● Text extract:
— BEGIN —

… In my previous post I mainly focused on setting up the network allow my vESX hosts to work with my pStorage – as well as making sure the relevant software (ESX 5.1 CD and VCVA) were uploaded to the catalog. Next thing I needed to do was build the vSphere vApp. So using the “Build New vApp” icon, I kicked off the wizard using the “Add Virtual Machine” option to define my vESX hosts.

Screen Shot 2013-02-08 at 14.22.52

I defined the vESX accordingly:

  • Name: esxnj01
  • Hardware Version: 9
  • Operating System Family: Linux
  • Operating System Version: RHEL6 64-bit
  • vCPU: 2
  • Enable: Expose Hardware-Assisted CPU Virtualization to guest OS

Screen Shot 2013-02-08 at 14.33.46

When you scroll down this dialog box your able to set other options such as memory, virtual disk size, Disk Bus Type and the number of virtual NICs. I defined these accordingly:

  • vCPU: 2
  • Memory: 4GB
  • Hard Disk Size: 10GB
  • Bus Type: LSI Logic SAS (SCSI)
  • Number of Nics: 4

Screen Shot 2013-02-08 at 14.39.26

4GB of memory is probably just enough to boot ESX and run some low-level 32-bit VMs like Windows XP/Windows 2003 – anything else as nested VM (vINCEPTION Level2) is going to require more resources. You will want enough vESX to be able to meaningfully use features like VMware HA/DRS, but not too much because fundamentally these resources will have to be found at the vINCEPTION0 layer – the physical world. A 10GB disk is more than enough space for the ESX host software, and initially I started out with a smaller disk – however that triggered disk alarms from vCenter on the local VMFS volume so I increased this to avoid getting unsightly alarms on first use. We need to use the LSI Logic SAS controller to have our vESX recognise the virtual disk attached to it. As for NICs, a minimum of 4 has been my entry-number ever since ESX 2.x days. But remember this all virtual so you can have as many as you like fundamentally this network is being provided by the underlying physical hosts in vINCEPTION0.

— END —

● What you have to do: Decide whether each statement agrees with the text on building vESX hosts, answering yes or no and quoting the words from the text that settle it. (a) Each vESX host was given 4GB of memory. (b) The author kept a disk smaller than 10GB for the vESX host. (c) The Operating System Family was set to Windows. The lines that come next are drawn from a different source.

● Data:
— BEGIN —

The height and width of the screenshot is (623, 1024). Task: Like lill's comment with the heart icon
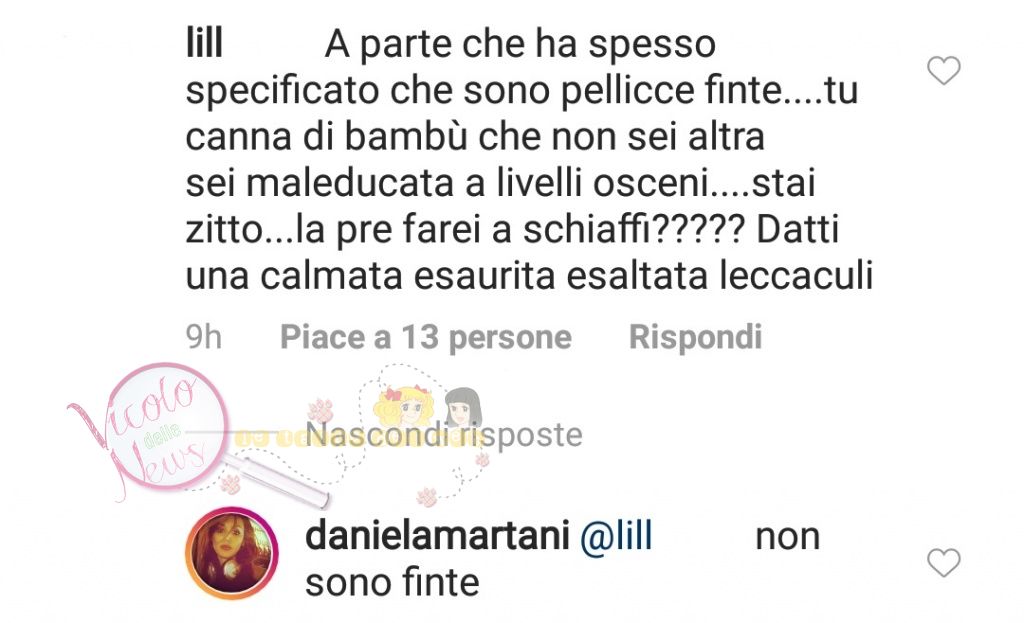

— END —

● Worked answer:
(a) Yes: "Memory: 4GB"
(b) No: "so I increased this to avoid getting unsightly alarms on first use"
(c) No: "Operating System Family: Linux"